**INPUT:**

________________

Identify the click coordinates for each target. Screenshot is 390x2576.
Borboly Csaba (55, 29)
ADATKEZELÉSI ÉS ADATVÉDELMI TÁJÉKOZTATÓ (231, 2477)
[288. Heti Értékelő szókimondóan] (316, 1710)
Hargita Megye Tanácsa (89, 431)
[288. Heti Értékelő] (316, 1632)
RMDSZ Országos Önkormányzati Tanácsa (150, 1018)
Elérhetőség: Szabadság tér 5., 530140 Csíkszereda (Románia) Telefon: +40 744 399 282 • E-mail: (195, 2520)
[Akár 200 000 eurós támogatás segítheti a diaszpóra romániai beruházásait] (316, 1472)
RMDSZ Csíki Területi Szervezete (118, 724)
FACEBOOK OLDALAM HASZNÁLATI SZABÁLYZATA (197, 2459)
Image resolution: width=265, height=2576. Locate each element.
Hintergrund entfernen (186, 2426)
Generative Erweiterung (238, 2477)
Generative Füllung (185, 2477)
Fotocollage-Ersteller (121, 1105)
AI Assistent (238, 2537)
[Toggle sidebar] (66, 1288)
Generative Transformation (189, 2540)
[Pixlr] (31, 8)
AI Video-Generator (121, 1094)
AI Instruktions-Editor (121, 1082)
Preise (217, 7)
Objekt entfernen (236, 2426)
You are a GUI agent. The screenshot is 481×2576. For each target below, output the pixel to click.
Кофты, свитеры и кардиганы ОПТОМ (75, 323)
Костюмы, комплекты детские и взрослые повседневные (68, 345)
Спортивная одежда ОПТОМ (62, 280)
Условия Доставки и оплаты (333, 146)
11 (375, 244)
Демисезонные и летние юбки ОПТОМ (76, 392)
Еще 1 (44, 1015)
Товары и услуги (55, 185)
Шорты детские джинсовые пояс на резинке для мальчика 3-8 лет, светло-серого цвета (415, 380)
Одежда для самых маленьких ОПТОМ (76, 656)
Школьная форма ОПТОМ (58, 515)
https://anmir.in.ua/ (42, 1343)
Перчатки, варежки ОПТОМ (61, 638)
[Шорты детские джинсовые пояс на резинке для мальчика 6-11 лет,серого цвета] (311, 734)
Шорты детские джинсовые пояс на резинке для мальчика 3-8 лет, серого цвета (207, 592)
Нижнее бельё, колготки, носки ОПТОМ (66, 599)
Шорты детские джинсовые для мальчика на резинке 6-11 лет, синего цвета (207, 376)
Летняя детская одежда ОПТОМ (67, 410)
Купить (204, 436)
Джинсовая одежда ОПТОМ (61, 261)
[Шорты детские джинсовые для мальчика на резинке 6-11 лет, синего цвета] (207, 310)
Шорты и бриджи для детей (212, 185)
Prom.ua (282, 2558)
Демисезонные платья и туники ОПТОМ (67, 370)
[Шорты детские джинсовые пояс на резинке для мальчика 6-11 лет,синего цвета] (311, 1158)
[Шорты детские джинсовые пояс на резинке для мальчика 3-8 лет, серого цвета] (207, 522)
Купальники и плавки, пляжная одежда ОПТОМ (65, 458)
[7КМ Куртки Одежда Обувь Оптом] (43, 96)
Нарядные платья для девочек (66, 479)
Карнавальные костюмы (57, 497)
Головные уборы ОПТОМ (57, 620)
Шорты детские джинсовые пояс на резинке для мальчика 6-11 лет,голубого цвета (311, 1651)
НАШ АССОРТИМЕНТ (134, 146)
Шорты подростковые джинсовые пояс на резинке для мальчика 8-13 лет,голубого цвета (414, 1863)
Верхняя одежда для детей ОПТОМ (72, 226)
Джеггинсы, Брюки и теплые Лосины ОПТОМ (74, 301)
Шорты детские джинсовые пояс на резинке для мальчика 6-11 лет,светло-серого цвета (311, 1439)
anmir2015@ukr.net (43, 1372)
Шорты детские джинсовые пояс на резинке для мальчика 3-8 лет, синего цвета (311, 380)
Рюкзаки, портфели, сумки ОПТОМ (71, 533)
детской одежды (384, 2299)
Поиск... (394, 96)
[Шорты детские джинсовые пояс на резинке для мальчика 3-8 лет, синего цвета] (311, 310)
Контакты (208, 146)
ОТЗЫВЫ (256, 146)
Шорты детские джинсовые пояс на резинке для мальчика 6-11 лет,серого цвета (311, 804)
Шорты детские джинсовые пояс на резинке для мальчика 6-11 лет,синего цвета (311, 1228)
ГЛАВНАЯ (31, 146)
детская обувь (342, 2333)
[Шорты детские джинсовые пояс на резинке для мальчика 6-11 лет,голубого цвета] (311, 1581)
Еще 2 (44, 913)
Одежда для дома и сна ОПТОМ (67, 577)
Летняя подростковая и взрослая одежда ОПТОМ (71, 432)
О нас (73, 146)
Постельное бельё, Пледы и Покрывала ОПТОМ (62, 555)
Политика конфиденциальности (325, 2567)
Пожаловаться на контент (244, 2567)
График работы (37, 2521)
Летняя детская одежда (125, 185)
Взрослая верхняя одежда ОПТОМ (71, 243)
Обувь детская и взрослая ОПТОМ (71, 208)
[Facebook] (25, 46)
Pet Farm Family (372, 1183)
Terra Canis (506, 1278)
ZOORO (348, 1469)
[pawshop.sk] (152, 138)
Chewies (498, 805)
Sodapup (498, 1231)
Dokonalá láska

________________

**ACTIVITY:** Would you retype exactly the lines above, from the line with "AI Assistent (238, 2537)" to the line with "Демисезонные платья и туники ОПТОМ (67, 370)", with both end lines kept and nothing more?

**WRITTEN ANSWER:**
AI Assistent (238, 2537)
[Toggle sidebar] (66, 1288)
Generative Transformation (189, 2540)
[Pixlr] (31, 8)
AI Video-Generator (121, 1094)
AI Instruktions-Editor (121, 1082)
Preise (217, 7)
Objekt entfernen (236, 2426)
You are a GUI agent. The screenshot is 481×2576. For each target below, output the pixel to click.
Кофты, свитеры и кардиганы ОПТОМ (75, 323)
Костюмы, комплекты детские и взрослые повседневные (68, 345)
Спортивная одежда ОПТОМ (62, 280)
Условия Доставки и оплаты (333, 146)
11 (375, 244)
Демисезонные и летние юбки ОПТОМ (76, 392)
Еще 1 (44, 1015)
Товары и услуги (55, 185)
Шорты детские джинсовые пояс на резинке для мальчика 3-8 лет, светло-серого цвета (415, 380)
Одежда для самых маленьких ОПТОМ (76, 656)
Школьная форма ОПТОМ (58, 515)
https://anmir.in.ua/ (42, 1343)
Перчатки, варежки ОПТОМ (61, 638)
[Шорты детские джинсовые пояс на резинке для мальчика 6-11 лет,серого цвета] (311, 734)
Шорты детские джинсовые пояс на резинке для мальчика 3-8 лет, серого цвета (207, 592)
Нижнее бельё, колготки, носки ОПТОМ (66, 599)
Шорты детские джинсовые для мальчика на резинке 6-11 лет, синего цвета (207, 376)
Летняя детская одежда ОПТОМ (67, 410)
Купить (204, 436)
Джинсовая одежда ОПТОМ (61, 261)
[Шорты детские джинсовые для мальчика на резинке 6-11 лет, синего цвета] (207, 310)
Шорты и бриджи для детей (212, 185)
Prom.ua (282, 2558)
Демисезонные платья и туники ОПТОМ (67, 370)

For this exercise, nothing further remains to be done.